Quantas e quantas vezes escolhemos patinar no que nos é familiar em vez de nos arriscarmos rumo ao desconhecido? Isso acontece em muitas esferas da vida e muitas vezes na vida.

Anos sofrendo do efeito sanfona, muitas pessoas repetem as velhas dietas para emagrecimento. Radicais, restritivas. Já emagreceram com elas mais de uma dezena de vezes, mas também voltaram a engordar. Todas às vezes o foco era o número na balança, o emagrecimento rápido. E o pior continua sendo.

Infelizmente muitas vezes corremos apressados em direção ao fadado fracasso. Por pressa, por medo, por comodismo escolhemos o efêmero desejando que seja eterno.

Anos sofrendo em relacionamentos infelizes, turbulentos. Há pessoas que se agarram em algum motivo para ficar, quando tudo o que queriam era partir. Mas e o desconhecido?E se eu me arrepender, e se a pessoa finalmente mudar? Vai ser melhor, diferente para aproxima que virá? Isso não parece justo.

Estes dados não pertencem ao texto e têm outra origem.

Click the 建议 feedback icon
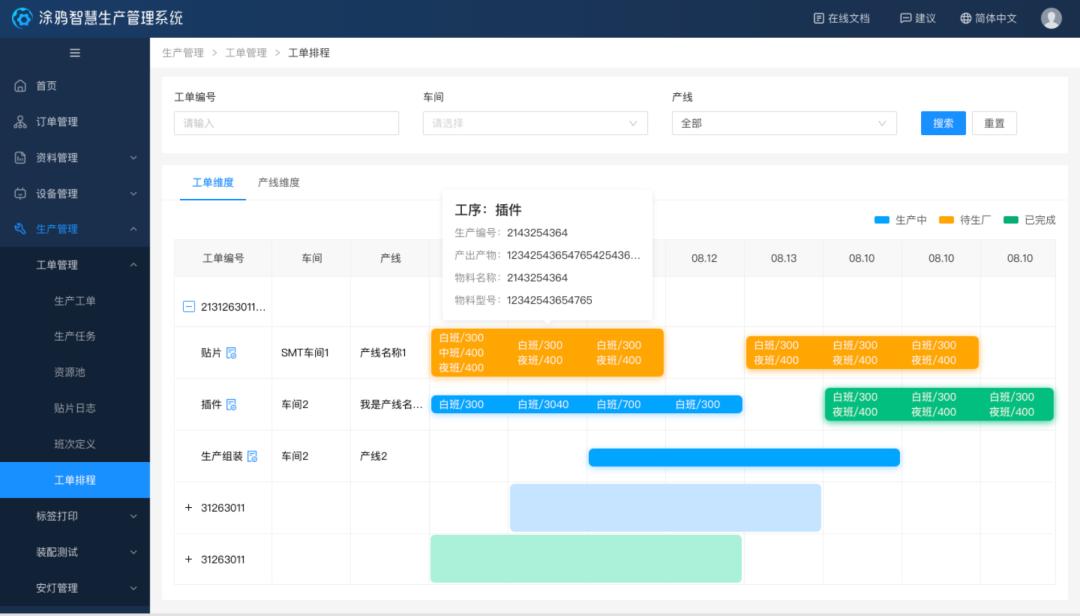This screenshot has width=1080, height=616. [x=906, y=19]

Então é melhor ficar na dor do velho em vez de ansiar pelas possibilidades do novo.

Carlos Drumonnd em seu poema Reverência ao Destino diz: “Difícil é encontrar e refletir sobre os seus erros, ou tentar fazer diferente algo que já fez muito errado.

Edson Marques nos adverte: “mude, mas comece devagar porque a direção é mais importante que a velocidade”.

O esforço da mudança é algo precioso, uma energia sublime que exige muito de nós. Por isso mesmo é preciso empregá-lo na direção certa, ou pelo menos numa direção diferente daquela que há muito nos levou e nos leva sempre ao mesmo lugar.

Não podemos afirmar categoricamente que exista um jeito certo ou um errado de fazer as coisas, mas a força da experiência nos ensina que há ações com melhores resultados que outras.

Iludidos com os apelos sedutores da velocidade, descuidamos da direção. Ameaçados pelas chantagens do medo desistimos de desistir do que nos faz infeliz.

Gosto de refletir na diferença entre debater-se e combater. Muitas vezes na tentativa de solucionar problemas, nos queixamos, clamamos e reclamamos.

Debatemo-nos na esperança de que um nódulo de manteiga qualquer se forme e nos salve, ou que pelo menos nos livremos da culpa de não termos feito algo, mesmo que não sirva pra muita coisa.

Combater é diferente. Requer conhecimento, análise. Focar a direção, estabelecer a estratégia e agir de acordo com o alvo a ser atingido. Combater é lutar, transformar, aprender, mudar. Fazer diferente, não do mesmo jeito, mas de outra forma.

Observe, entenda, considere o contexto. E saberá a diferença quando desistir é uma armadilha ou uma saída.